(Bloomberg) — Martin Shkreli, the hip-hop-loving, short-selling, drug-price-inflating, 32-year-old biotech chief executive, seemed to be daring the world to come after him. The world, or at least the U.S. Department of Justice, has now obliged.
As Bloomberg News reported, federal agents arrested Shkreli early this morning at his Manhattan home on charges of securities fraud.
The allegations against the controversial executive don’t have to do with his most notorious caper—namely, raising the price of a life-saving medication from $13.50 a pill to $750. Instead, the federal case against Shkreli involves accusations that he illegally fleeced a biotech company he started in 2011 called Retrophin. Shkreli allegedly used Retrophin stock to pay off investors he owed money for losses they’d suffered at a separate hedge fund he ran.
Shkreli loves to provoke outrage, as his insult-filled Twitter feed amply illustrates. Beginning more than a decade ago, in his early 20s, he made enemies in the biotech industry by “shorting,” or betting against, the shares of small drugmakers. Then, with Retrophin, he tempted the fates by turning around and joining the very industry he’d spent years attacking. He made the ultimate long bet, and seemed for a time to be succeeding, as Retrophin grew in market cap and made a lot of money for Shkreli and his investors. Eventually, though, he was ousted by his board and sued by directors who accused him of playing what amounted to a shell game with the company’s stock and cash.
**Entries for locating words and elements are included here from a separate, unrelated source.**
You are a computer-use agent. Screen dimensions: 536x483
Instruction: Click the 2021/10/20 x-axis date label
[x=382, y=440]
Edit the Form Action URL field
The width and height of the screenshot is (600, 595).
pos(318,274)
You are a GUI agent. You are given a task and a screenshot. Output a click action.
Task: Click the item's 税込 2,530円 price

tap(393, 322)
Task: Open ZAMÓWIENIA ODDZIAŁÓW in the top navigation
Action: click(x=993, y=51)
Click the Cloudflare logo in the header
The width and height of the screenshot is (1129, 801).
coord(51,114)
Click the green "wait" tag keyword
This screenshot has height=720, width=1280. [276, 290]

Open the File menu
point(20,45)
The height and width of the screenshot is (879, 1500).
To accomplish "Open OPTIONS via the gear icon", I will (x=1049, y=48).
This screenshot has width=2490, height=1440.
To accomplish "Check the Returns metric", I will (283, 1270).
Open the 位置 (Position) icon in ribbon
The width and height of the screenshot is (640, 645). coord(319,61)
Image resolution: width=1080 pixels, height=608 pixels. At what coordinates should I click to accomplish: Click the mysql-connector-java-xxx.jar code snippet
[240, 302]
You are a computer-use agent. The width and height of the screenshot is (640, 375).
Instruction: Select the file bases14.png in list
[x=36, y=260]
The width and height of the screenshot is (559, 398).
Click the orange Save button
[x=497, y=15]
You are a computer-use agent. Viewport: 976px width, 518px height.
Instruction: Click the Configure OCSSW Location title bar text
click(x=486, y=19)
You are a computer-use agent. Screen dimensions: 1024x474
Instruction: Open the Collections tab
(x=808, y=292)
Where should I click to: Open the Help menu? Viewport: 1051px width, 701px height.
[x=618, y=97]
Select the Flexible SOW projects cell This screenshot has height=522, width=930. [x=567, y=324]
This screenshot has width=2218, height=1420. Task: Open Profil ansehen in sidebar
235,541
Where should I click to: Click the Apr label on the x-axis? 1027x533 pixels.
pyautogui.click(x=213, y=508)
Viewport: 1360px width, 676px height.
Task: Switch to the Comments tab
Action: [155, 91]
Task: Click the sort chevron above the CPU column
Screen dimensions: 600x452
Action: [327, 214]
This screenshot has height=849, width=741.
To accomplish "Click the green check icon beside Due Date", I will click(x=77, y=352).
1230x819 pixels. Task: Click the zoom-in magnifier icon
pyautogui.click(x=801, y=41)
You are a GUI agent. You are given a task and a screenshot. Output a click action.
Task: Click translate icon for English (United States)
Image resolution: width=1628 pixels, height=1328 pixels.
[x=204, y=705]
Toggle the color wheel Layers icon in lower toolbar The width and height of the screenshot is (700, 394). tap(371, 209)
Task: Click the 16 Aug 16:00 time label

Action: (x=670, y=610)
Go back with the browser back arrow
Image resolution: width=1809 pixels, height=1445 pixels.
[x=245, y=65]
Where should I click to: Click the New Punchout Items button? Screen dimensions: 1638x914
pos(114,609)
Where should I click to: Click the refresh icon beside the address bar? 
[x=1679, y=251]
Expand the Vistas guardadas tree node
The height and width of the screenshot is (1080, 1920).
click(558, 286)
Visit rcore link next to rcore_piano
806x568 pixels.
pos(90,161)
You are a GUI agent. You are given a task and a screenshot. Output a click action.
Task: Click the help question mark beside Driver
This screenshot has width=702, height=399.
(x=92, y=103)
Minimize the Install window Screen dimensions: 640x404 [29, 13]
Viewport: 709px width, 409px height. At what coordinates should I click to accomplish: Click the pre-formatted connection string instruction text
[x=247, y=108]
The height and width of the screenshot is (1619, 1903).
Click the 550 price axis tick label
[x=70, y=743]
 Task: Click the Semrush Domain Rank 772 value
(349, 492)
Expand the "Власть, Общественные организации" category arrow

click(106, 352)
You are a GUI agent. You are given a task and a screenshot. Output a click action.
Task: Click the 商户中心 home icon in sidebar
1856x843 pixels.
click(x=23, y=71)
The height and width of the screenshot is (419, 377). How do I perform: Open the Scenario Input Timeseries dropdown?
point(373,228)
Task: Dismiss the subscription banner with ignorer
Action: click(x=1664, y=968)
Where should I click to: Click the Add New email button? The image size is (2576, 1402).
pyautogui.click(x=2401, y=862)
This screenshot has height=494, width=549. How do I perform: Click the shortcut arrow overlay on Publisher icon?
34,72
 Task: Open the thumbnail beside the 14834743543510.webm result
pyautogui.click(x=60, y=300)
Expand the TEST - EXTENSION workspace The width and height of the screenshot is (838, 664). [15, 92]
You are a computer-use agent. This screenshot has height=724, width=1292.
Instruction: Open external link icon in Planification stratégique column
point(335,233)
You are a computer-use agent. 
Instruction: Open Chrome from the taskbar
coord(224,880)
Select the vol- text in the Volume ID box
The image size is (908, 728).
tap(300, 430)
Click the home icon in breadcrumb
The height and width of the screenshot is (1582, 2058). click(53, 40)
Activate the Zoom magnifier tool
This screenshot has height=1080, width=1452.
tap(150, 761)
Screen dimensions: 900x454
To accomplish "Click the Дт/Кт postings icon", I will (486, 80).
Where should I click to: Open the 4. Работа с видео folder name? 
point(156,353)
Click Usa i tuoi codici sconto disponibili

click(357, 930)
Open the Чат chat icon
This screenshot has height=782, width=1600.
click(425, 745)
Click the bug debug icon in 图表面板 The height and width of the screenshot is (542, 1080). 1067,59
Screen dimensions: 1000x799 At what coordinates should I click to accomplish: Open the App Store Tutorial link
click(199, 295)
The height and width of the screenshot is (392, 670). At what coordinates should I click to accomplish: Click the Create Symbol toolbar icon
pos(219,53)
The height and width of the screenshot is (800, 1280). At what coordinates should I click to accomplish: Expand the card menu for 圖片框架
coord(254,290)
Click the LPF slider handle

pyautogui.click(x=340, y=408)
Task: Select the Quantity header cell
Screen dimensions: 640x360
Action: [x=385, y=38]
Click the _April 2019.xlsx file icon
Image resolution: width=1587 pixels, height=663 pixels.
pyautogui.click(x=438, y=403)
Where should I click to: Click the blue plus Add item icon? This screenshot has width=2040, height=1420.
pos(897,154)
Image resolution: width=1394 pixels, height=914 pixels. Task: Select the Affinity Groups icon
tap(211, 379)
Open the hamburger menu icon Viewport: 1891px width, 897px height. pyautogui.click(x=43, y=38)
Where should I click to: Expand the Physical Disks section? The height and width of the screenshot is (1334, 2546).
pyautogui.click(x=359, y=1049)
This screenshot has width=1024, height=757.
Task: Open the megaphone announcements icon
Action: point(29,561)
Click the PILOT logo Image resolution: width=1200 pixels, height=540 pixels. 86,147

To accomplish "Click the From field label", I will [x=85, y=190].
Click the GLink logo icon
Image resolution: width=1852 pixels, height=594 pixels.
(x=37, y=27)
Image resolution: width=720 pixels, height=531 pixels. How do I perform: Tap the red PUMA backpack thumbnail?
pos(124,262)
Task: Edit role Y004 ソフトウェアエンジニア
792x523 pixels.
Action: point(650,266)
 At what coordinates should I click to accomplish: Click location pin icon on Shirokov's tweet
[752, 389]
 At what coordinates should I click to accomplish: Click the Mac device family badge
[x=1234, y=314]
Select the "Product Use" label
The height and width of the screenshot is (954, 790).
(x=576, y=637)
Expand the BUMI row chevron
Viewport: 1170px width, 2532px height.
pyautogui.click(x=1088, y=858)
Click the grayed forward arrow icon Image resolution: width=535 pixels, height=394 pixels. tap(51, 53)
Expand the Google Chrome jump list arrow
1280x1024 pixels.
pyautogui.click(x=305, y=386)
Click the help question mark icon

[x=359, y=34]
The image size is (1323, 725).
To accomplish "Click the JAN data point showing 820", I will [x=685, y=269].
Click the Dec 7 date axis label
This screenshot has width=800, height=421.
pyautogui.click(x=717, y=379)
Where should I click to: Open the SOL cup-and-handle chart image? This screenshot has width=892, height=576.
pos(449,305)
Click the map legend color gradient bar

When Shkreli was at his peak at Retrophin, before the Federal Bureau of Investigation began sniffing around, Bloomberg Businessweek profiled the wunderkind, posing the question of whether the self-described wheeler-dealer had “undergone a conversion, as he claims, to creating value and saving lives. Or is he using what he learned about biotech—a field notorious for empty promises—to game the field?”
The profile quoted a longtime investor as saying of Shkreli, “he’s definitely a genius.” This investor also described the executive as “a little flaky. I’m betting he’s going to make a billion dollars rather than blow up.” Now that bet looks dubious.